Come si può immaginare c’è voluta coerenza per instradare nostra figlia nella via cristiana. A volte c’è voluta anche fermezza. Ricordo ad esempio che in un’occasione Ilaria, da piccola, giocando con un’amica, si comportò male; le spiegammo con la Bibbia perché era sbagliato comportarsi così, e le facemmo chiedere scusa all’amica in nostra presenza.
Ilaria dice anche di apprezzare l’esempio di amore per il ministero che ha visto in noi genitori. Oggi che è sposata capisce ancora di più quanto sia importante ubbidire a Geova e seguire la sua guida.
UBBIDIENTI ANCHE IN TEMPI TRISTI
Nel 2008 Paolo scoprì di avere un tumore. Inizialmente sembrava che fosse possibile sconfiggere il male, e Paolo stesso mi incoraggiava molto. Oltre a informarci sulle migliori terapie disponibili, insieme a Ilaria rivolgevamo a Geova lunghe preghiere per chiedergli di aiutarci ad affrontare il futuro. È stato così triste vedere un uomo tanto forte e dinamico spegnersi a poco a poco. La sua morte, nel 2010, è stata un duro colpo, ma ripensare ai nostri 45 anni insieme mi è di grande conforto: abbiamo dato a Geova il meglio, e so che quello che abbiamo fatto ha un valore duraturo. Non vedo l’ora che venga il tempo in cui si adempiranno le parole di Gesù riportate in Giovanni 5:28, 29 e Paolo sarà risuscitato.

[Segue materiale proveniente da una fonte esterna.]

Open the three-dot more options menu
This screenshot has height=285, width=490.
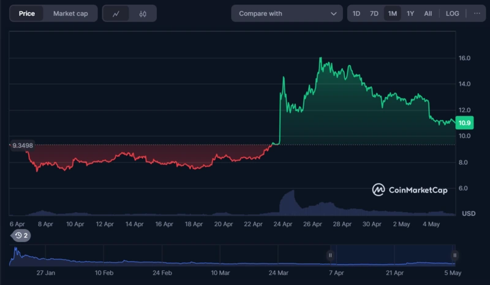(x=477, y=13)
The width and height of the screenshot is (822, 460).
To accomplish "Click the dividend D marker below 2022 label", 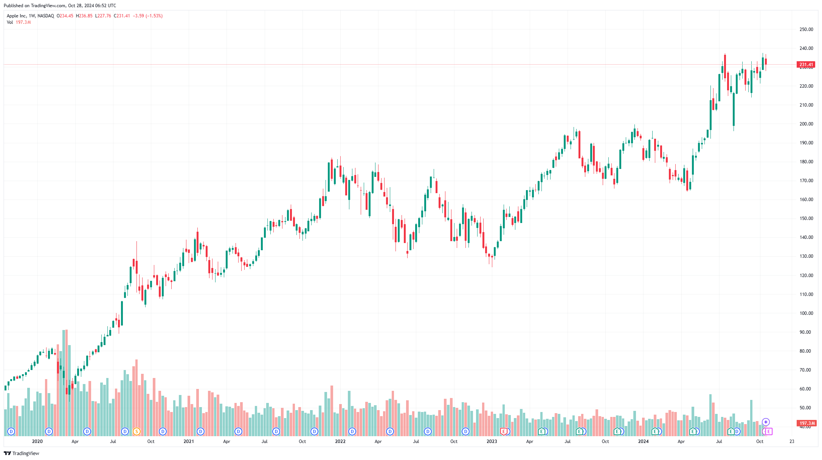I will click(x=352, y=431).
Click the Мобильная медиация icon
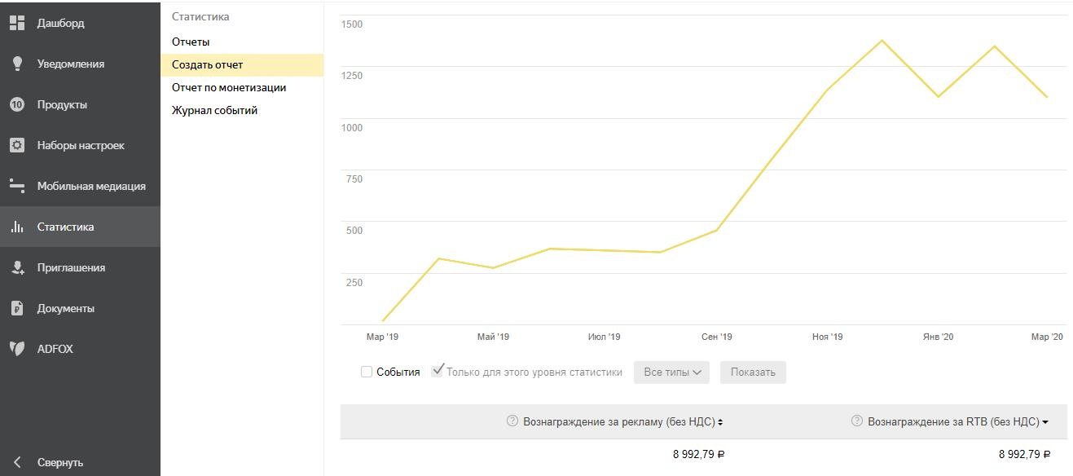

“In fondo, io sono ancora la stessa bambina che era così colpita dal racconto di Noè. La mia determinazione non è cambiata”
In fondo, io sono ancora la stessa bambina che era così colpita dal racconto di Noè. La mia determinazione non è cambiata: voglio ubbidire a Geova, costi quel che costi. Sono certa che non ci sono ostacoli, sacrifici o perdite paragonabili alle meravigliose benedizioni elargite dal nostro amorevole Dio. L’ho provato in prima persona, e vi assicuro che ne vale davvero la pena.